Locate the line that contains "Nadaj do mnie paczkę (531, 1651)" in the entries below, then repeat it and every following line through the line that contains "[Głowica cylindra do", exactly, and no others.

-- Opening Marker --

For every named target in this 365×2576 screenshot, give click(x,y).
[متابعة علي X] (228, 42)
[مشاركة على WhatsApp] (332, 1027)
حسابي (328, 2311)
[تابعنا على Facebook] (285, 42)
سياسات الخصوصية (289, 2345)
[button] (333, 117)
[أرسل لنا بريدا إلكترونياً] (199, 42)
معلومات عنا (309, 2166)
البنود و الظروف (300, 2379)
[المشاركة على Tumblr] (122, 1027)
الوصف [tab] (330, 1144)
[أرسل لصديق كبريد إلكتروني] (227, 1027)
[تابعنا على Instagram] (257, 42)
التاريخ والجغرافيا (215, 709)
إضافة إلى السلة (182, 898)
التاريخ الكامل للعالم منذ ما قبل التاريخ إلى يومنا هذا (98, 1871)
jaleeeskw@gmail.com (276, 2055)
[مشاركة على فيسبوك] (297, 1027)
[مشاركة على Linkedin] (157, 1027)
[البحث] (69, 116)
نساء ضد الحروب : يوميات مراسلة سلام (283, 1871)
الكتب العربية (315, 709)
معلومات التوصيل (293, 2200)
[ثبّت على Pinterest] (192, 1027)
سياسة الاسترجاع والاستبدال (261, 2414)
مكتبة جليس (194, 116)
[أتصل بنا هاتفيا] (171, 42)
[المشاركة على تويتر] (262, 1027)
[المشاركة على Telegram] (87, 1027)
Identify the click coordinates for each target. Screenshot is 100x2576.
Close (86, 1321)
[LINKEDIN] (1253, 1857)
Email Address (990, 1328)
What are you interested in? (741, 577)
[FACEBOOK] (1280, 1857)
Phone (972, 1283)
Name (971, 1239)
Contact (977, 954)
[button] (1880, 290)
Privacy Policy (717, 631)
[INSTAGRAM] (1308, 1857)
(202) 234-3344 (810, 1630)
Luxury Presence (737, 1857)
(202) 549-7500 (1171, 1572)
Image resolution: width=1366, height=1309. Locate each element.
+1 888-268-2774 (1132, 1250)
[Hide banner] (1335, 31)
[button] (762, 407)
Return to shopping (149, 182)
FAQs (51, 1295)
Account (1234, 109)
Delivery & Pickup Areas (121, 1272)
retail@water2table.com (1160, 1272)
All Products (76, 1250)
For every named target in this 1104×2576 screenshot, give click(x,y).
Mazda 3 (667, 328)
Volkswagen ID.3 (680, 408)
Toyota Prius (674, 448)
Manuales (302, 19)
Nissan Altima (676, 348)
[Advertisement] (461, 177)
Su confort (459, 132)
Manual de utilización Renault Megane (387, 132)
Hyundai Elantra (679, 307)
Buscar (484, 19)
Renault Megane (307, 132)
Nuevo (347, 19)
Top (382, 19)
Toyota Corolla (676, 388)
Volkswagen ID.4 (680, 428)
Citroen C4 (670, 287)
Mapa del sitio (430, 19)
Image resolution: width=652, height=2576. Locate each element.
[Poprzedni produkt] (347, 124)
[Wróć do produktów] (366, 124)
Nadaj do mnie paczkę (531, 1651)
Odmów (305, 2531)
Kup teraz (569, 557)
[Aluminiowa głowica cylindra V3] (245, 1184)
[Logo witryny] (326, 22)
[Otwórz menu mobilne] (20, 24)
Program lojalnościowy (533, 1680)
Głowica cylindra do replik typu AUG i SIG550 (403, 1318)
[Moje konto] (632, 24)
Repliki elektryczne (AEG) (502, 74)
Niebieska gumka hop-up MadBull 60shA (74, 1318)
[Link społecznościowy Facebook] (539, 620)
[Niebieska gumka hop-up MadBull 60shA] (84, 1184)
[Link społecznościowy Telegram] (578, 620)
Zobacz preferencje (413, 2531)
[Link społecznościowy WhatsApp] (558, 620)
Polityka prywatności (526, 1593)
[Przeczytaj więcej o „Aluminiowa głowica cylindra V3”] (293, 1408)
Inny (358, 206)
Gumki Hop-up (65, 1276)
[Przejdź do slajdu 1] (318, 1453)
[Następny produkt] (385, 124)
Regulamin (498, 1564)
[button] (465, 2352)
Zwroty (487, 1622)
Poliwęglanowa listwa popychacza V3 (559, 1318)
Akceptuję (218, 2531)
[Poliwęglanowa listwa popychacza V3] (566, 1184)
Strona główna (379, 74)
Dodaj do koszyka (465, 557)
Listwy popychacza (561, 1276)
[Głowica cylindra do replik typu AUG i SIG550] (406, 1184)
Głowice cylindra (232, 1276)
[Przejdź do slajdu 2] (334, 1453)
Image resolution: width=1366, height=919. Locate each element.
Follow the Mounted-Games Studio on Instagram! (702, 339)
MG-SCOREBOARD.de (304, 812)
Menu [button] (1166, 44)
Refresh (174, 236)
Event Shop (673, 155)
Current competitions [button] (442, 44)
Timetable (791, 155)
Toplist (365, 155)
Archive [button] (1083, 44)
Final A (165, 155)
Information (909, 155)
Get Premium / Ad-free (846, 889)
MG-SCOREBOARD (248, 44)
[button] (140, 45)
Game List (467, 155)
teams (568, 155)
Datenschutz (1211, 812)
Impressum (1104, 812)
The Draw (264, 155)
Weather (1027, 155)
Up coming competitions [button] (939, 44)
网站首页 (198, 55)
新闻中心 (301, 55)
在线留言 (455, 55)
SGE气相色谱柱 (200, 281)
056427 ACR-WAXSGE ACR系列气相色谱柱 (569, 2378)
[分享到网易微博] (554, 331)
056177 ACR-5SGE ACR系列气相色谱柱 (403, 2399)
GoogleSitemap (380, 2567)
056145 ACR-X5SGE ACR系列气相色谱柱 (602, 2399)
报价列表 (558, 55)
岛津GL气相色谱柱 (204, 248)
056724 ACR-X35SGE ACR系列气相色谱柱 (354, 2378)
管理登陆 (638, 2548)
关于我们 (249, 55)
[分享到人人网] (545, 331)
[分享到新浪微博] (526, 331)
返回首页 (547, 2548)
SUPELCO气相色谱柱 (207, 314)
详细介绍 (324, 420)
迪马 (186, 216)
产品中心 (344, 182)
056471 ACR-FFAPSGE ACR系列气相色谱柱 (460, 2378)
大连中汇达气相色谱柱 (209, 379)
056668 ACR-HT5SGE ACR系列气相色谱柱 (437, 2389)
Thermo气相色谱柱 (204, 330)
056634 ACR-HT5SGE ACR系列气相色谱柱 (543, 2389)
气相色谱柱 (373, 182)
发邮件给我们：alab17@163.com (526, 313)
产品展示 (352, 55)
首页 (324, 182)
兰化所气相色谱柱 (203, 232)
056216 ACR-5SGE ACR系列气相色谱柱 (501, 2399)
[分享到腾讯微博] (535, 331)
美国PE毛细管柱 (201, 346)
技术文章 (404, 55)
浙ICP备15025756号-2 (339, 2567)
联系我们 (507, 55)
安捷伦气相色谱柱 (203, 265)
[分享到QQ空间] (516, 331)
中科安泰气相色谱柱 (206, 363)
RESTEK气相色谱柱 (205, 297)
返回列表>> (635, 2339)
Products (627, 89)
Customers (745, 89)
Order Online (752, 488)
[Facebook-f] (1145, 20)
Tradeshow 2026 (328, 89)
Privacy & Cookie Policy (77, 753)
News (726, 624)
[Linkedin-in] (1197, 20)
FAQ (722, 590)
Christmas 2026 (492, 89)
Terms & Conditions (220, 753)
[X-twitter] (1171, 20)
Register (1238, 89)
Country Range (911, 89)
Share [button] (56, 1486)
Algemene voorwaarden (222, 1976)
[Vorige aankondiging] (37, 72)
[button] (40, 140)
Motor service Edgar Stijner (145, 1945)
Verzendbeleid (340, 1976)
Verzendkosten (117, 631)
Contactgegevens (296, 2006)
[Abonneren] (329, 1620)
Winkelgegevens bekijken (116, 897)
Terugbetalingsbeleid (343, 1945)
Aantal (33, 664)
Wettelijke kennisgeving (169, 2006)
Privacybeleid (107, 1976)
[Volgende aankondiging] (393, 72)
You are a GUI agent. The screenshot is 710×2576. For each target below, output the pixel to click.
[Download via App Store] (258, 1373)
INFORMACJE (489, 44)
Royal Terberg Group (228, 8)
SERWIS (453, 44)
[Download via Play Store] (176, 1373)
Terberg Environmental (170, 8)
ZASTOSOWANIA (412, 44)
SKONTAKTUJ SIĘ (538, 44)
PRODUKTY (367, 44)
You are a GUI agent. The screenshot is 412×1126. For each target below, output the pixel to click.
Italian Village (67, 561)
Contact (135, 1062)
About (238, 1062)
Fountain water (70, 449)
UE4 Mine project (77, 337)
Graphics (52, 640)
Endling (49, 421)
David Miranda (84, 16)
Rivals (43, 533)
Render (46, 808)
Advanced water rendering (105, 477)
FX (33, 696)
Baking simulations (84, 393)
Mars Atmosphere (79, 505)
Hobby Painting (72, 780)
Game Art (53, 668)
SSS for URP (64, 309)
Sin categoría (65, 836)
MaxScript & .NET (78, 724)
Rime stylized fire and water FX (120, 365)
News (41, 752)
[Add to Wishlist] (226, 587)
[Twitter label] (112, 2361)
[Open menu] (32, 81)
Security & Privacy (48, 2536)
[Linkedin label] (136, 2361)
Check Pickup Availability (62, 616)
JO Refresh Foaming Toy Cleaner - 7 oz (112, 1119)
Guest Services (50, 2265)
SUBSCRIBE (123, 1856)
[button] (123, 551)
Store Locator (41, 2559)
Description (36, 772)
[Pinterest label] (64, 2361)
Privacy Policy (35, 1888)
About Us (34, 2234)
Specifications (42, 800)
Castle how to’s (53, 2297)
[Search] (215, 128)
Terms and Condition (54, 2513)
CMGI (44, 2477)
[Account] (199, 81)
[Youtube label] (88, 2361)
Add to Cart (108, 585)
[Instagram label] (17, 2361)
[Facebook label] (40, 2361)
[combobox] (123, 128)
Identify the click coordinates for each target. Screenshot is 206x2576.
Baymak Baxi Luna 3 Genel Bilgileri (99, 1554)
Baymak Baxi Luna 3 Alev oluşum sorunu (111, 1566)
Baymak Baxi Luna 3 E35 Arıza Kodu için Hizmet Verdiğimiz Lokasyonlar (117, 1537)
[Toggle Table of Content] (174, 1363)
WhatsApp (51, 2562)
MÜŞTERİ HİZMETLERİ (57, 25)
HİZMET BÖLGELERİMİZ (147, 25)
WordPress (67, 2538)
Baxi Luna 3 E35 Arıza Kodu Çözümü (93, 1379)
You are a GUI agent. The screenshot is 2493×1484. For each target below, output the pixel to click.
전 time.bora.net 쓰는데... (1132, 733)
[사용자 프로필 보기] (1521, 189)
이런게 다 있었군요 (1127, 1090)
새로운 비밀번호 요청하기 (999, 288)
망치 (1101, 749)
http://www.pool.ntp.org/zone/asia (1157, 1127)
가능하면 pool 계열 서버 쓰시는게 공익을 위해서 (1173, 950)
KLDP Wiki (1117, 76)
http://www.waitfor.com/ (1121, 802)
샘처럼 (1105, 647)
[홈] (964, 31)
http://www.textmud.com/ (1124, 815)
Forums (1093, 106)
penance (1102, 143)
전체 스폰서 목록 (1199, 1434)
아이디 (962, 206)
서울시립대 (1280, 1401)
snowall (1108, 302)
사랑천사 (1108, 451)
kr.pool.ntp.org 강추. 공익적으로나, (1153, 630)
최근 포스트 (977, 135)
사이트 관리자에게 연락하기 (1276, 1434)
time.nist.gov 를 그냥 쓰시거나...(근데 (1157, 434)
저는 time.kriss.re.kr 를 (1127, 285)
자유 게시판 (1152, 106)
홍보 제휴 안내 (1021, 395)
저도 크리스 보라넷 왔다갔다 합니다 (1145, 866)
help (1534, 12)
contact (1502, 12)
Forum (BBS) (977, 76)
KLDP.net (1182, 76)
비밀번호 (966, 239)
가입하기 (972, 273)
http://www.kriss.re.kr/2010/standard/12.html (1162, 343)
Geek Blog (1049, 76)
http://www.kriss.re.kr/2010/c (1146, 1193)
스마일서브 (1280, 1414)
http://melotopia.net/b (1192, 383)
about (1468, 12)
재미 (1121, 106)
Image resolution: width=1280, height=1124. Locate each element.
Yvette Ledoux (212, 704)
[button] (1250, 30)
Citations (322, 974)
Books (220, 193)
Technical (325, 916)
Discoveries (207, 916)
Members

-- Closing Marker --

Answer box
Nadaj do mnie paczkę (531, 1651)
Odmów (305, 2531)
Kup teraz (569, 557)
[Aluminiowa głowica cylindra V3] (245, 1184)
[Logo witryny] (326, 22)
[Otwórz menu mobilne] (20, 24)
Program lojalnościowy (533, 1680)
Głowica cylindra do replik typu AUG i SIG550 (403, 1318)
[Moje konto] (632, 24)
Repliki elektryczne (AEG) (502, 74)
Niebieska gumka hop-up MadBull 60shA (74, 1318)
[Link społecznościowy Facebook] (539, 620)
[Niebieska gumka hop-up MadBull 60shA] (84, 1184)
[Link społecznościowy Telegram] (578, 620)
Zobacz preferencje (413, 2531)
[Link społecznościowy WhatsApp] (558, 620)
Polityka prywatności (526, 1593)
[Przeczytaj więcej o „Aluminiowa głowica cylindra V3”] (293, 1408)
Inny (358, 206)
Gumki Hop-up (65, 1276)
[Przejdź do slajdu 1] (318, 1453)
[Następny produkt] (385, 124)
Regulamin (498, 1564)
[button] (465, 2352)
Zwroty (487, 1622)
Poliwęglanowa listwa popychacza V3 (559, 1318)
Akceptuję (218, 2531)
[Poliwęglanowa listwa popychacza V3] (566, 1184)
Strona główna (379, 74)
Dodaj do koszyka (465, 557)
Listwy popychacza (561, 1276)
[Głowica cylindra do replik typu AUG i SIG550] (406, 1184)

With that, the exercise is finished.